The reply should contain only the lines from the start of the records through the line with "Screen dimensions: 810x538", reproduced verbatim and without pictures.

(Stored items)
**********

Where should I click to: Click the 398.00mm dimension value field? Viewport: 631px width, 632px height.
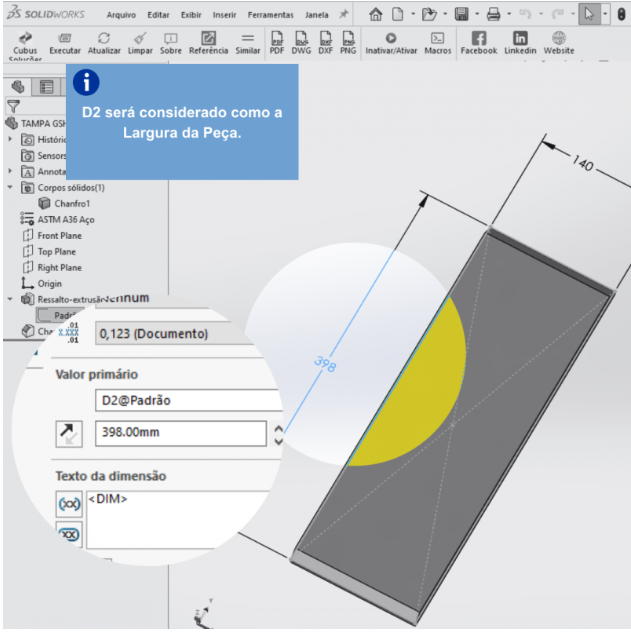coord(180,434)
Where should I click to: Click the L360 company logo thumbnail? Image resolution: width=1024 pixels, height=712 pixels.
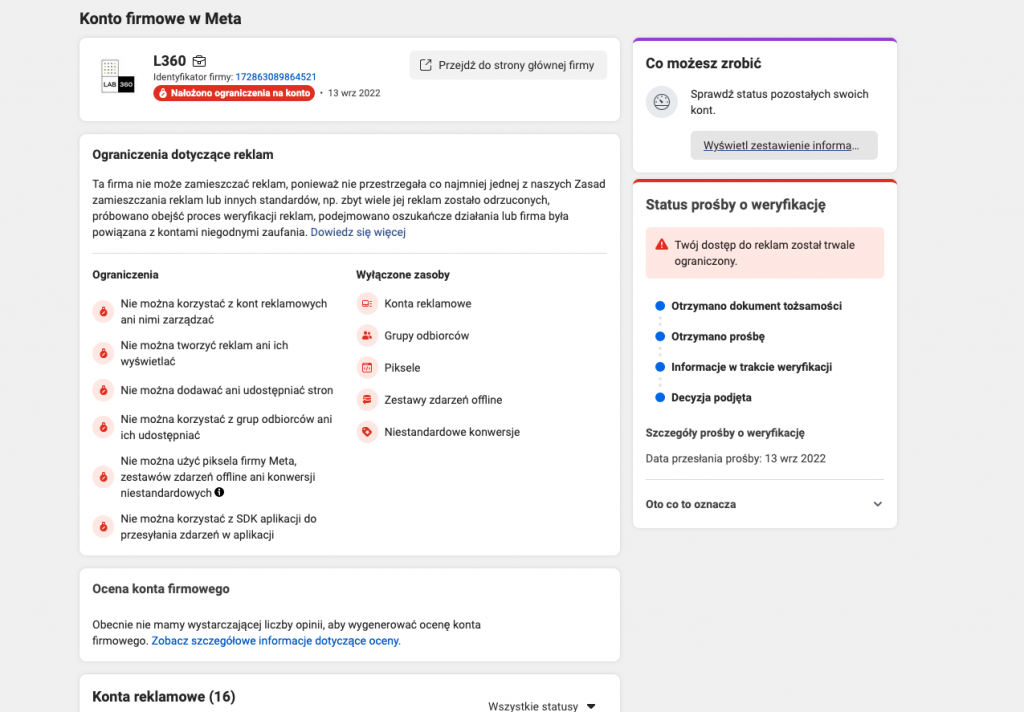tap(118, 77)
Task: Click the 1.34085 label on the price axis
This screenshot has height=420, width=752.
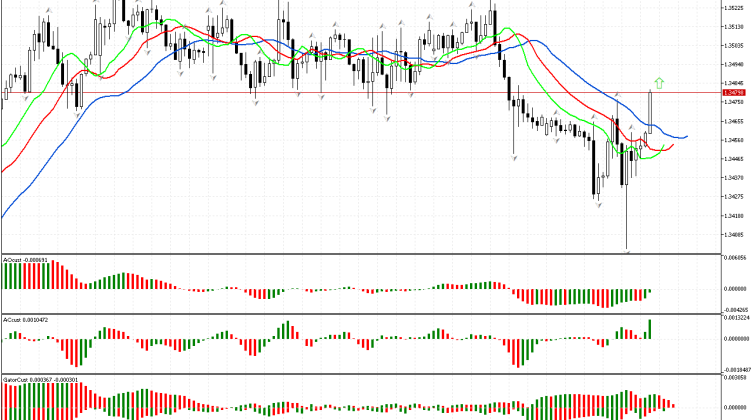Action: point(735,234)
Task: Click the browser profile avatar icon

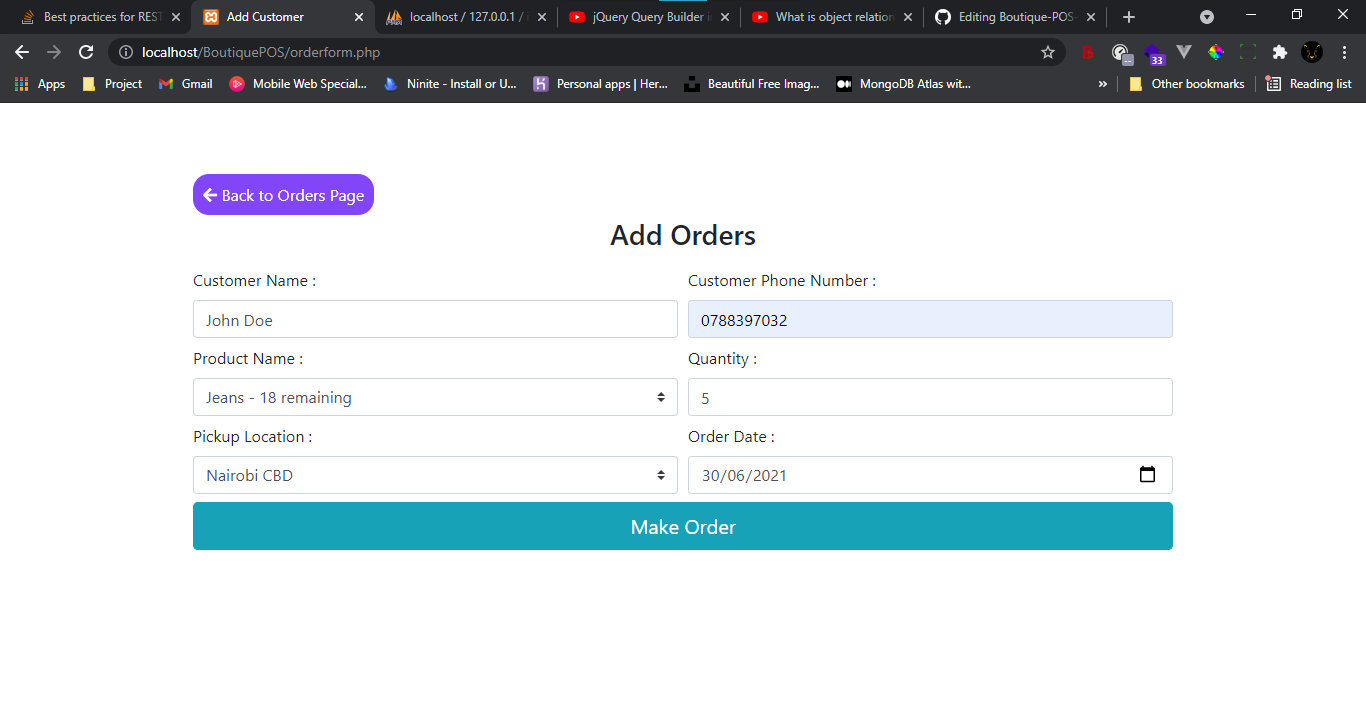Action: (x=1312, y=52)
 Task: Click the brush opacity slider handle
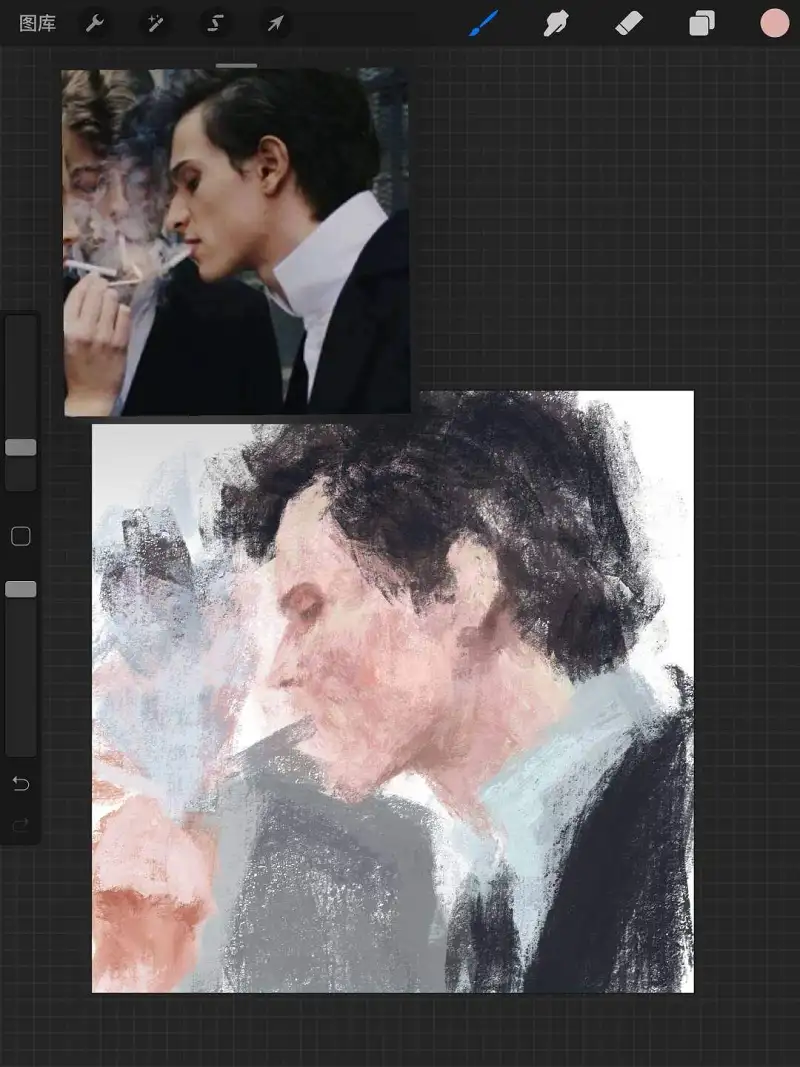[x=21, y=589]
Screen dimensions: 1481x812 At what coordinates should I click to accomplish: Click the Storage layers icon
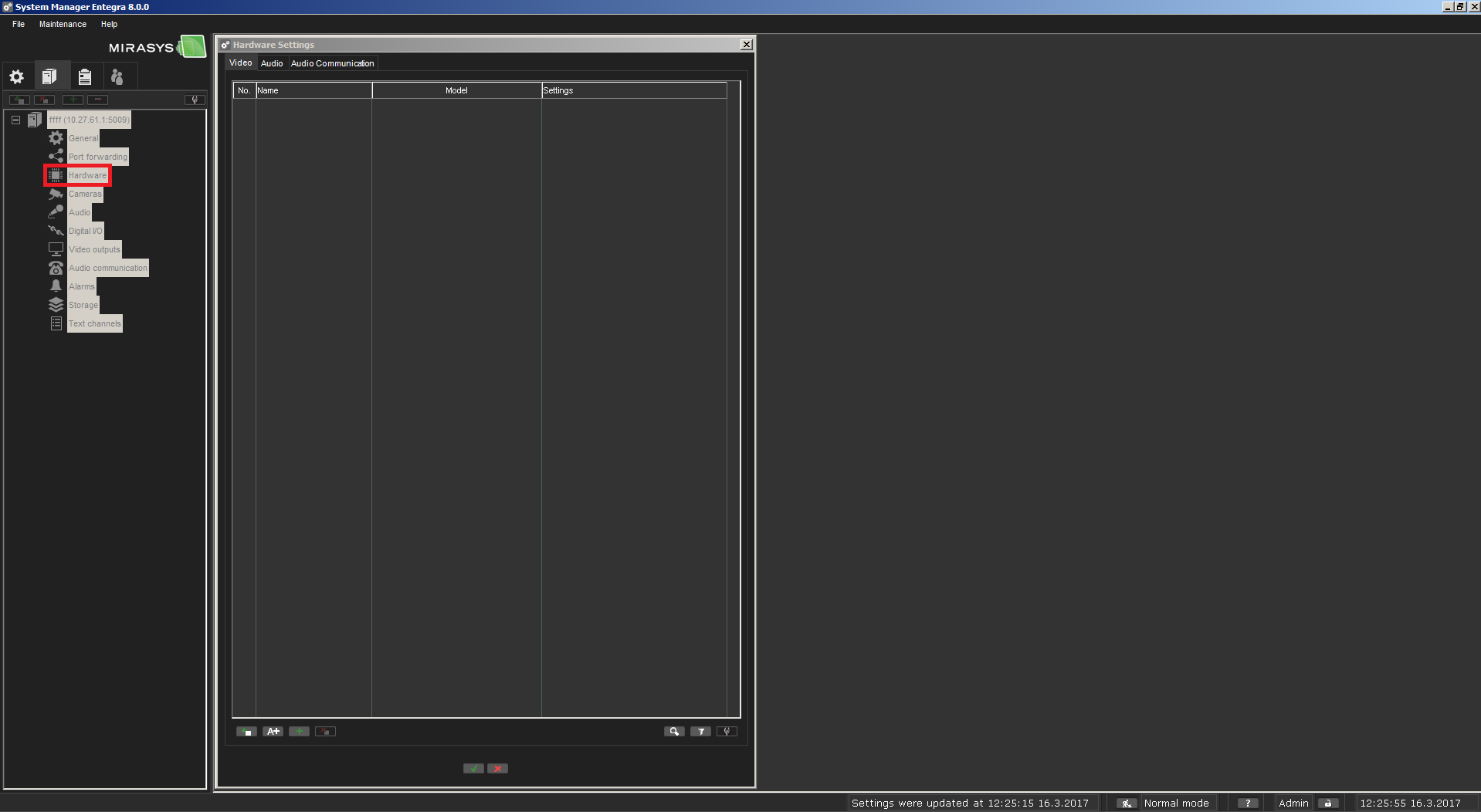pos(56,305)
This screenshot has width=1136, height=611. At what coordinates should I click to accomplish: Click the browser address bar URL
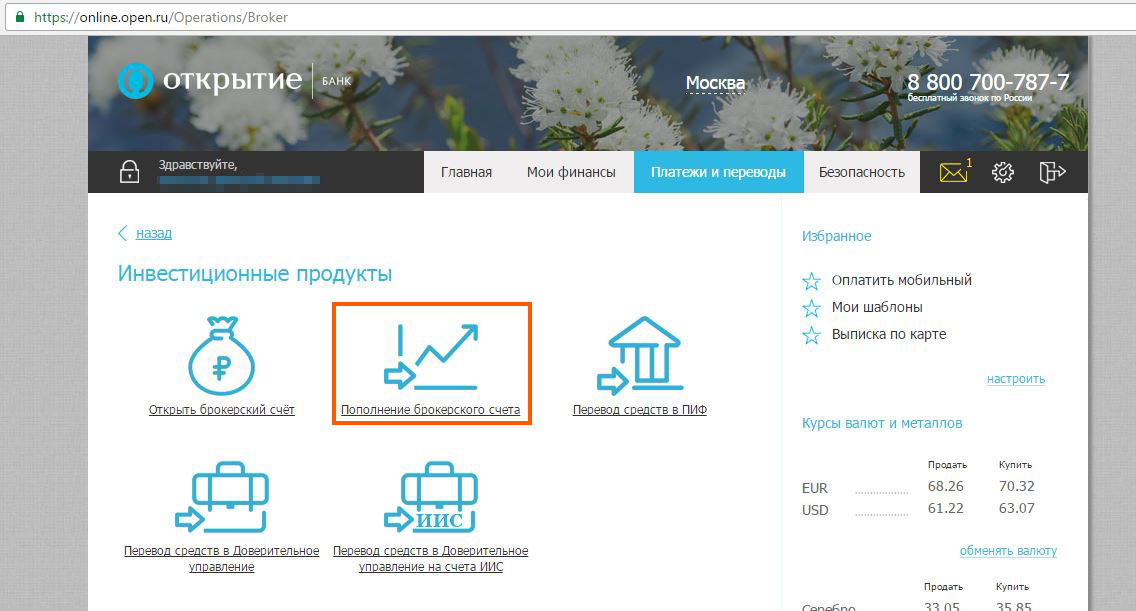(x=160, y=18)
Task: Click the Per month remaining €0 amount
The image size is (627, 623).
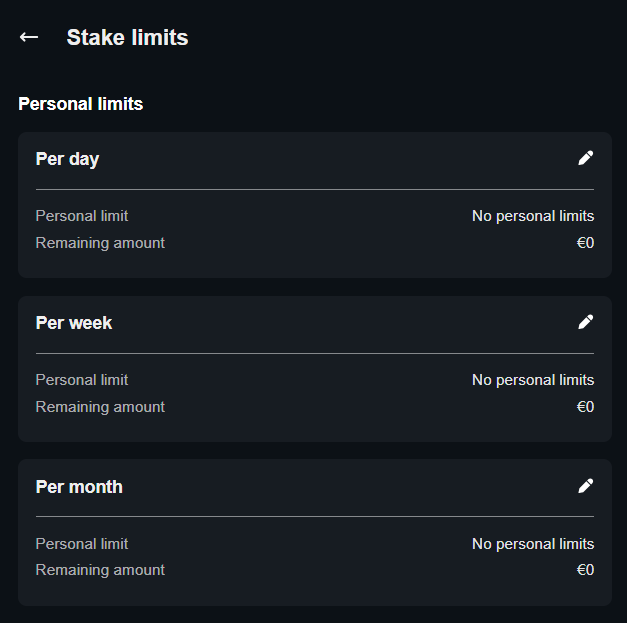Action: pos(585,570)
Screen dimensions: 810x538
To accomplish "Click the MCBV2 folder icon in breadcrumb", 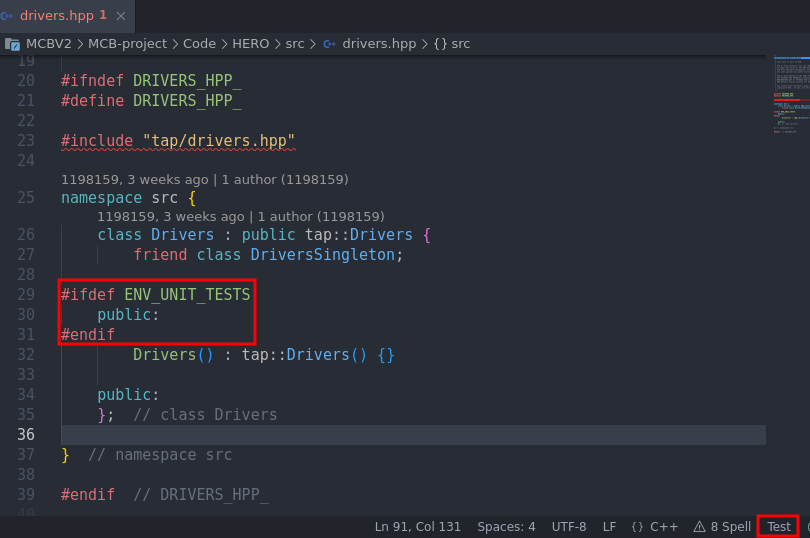I will click(x=13, y=44).
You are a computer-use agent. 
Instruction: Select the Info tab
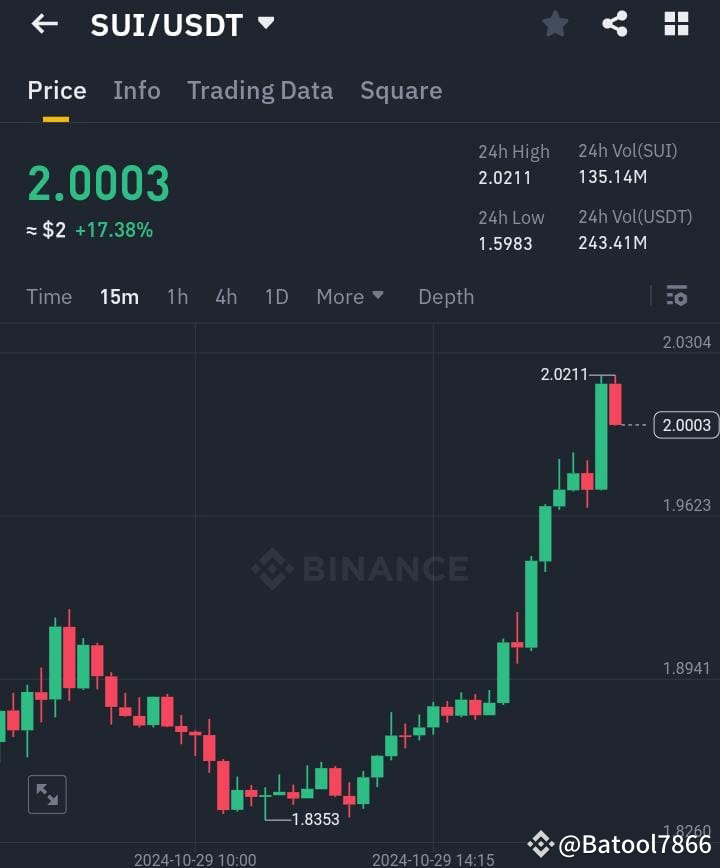click(x=137, y=90)
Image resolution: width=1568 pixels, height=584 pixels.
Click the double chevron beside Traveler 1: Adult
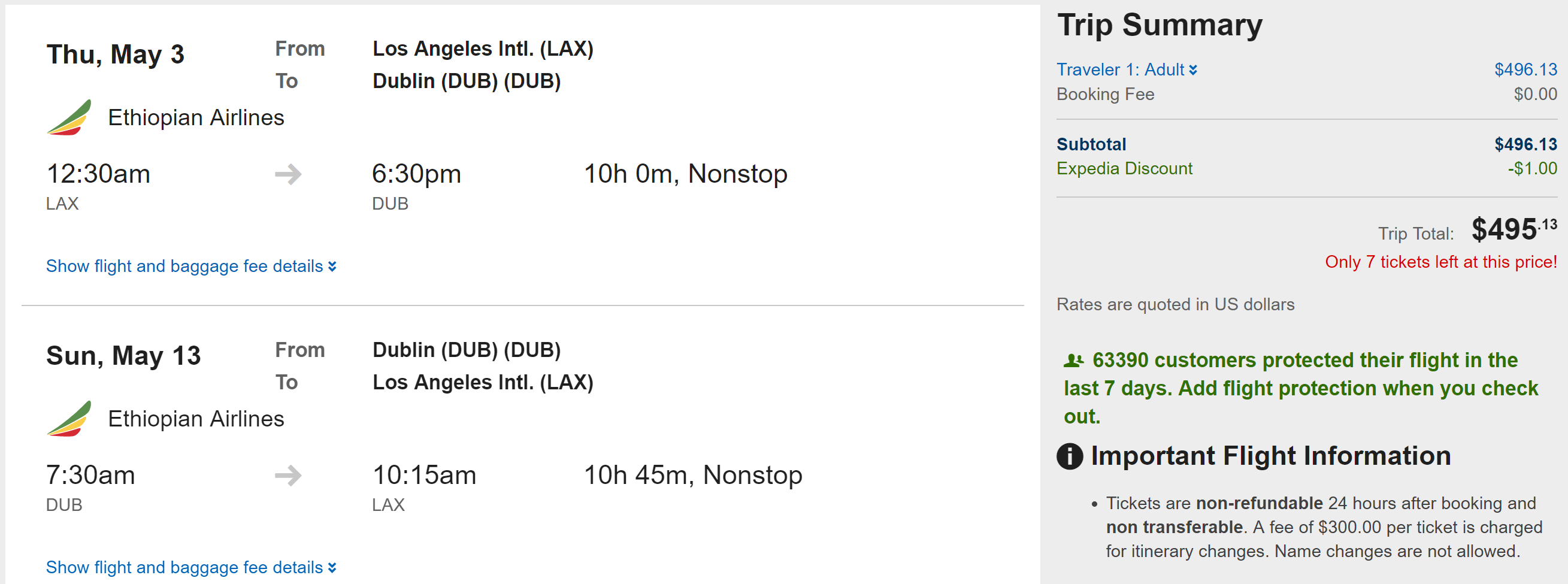1193,70
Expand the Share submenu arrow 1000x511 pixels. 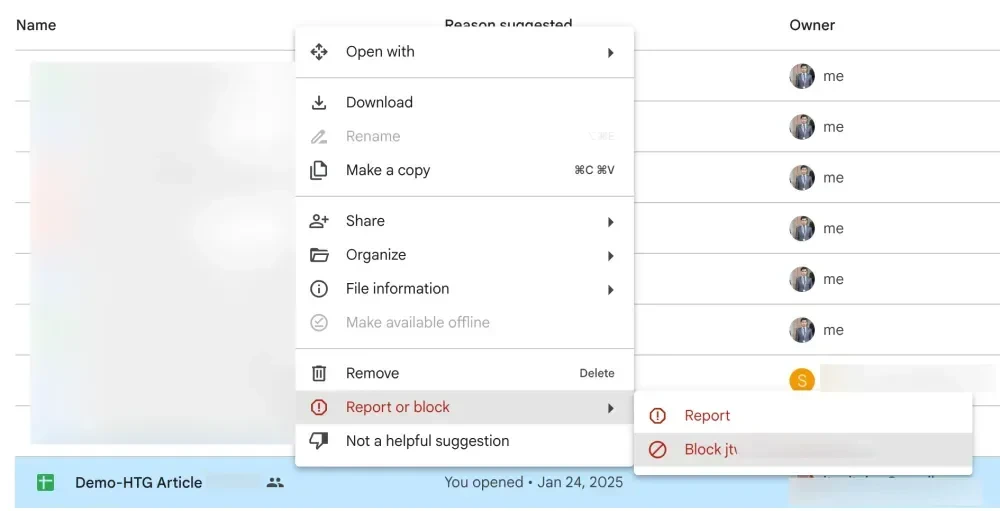[610, 222]
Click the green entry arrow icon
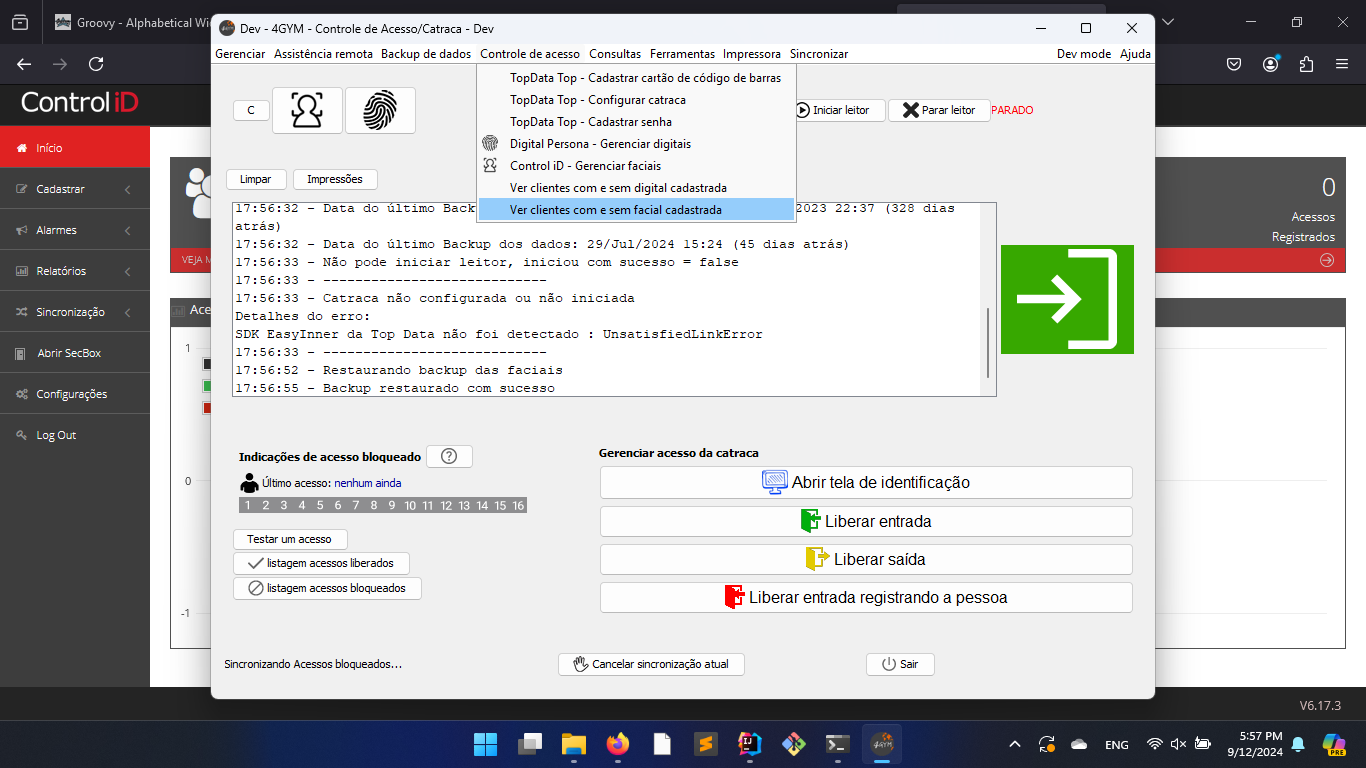This screenshot has height=768, width=1366. [1067, 299]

**********

• [PROBLEM SOLUTION]:
Where should I click to: Click the 398.00mm dimension value field? Viewport: 631px width, 632px height.
coord(180,434)
Where should I click to: Click the L360 company logo thumbnail? Image resolution: width=1024 pixels, height=712 pixels.
tap(118, 77)
Task: Click the 1.34085 label on the price axis
This screenshot has height=420, width=752.
Action: point(735,234)
Task: Click the browser profile avatar icon

Action: (x=1312, y=52)
 Task: Click the brush opacity slider handle
[x=21, y=589]
Screen dimensions: 1481x812 At what coordinates should I click to accomplish: Click the Storage layers icon
pos(56,305)
This screenshot has width=1136, height=611. At what coordinates should I click to accomplish: Click the browser address bar URL
(x=160, y=18)
Task: Click the Per month remaining €0 amount
The image size is (627, 623).
Action: pos(585,570)
Screen dimensions: 810x538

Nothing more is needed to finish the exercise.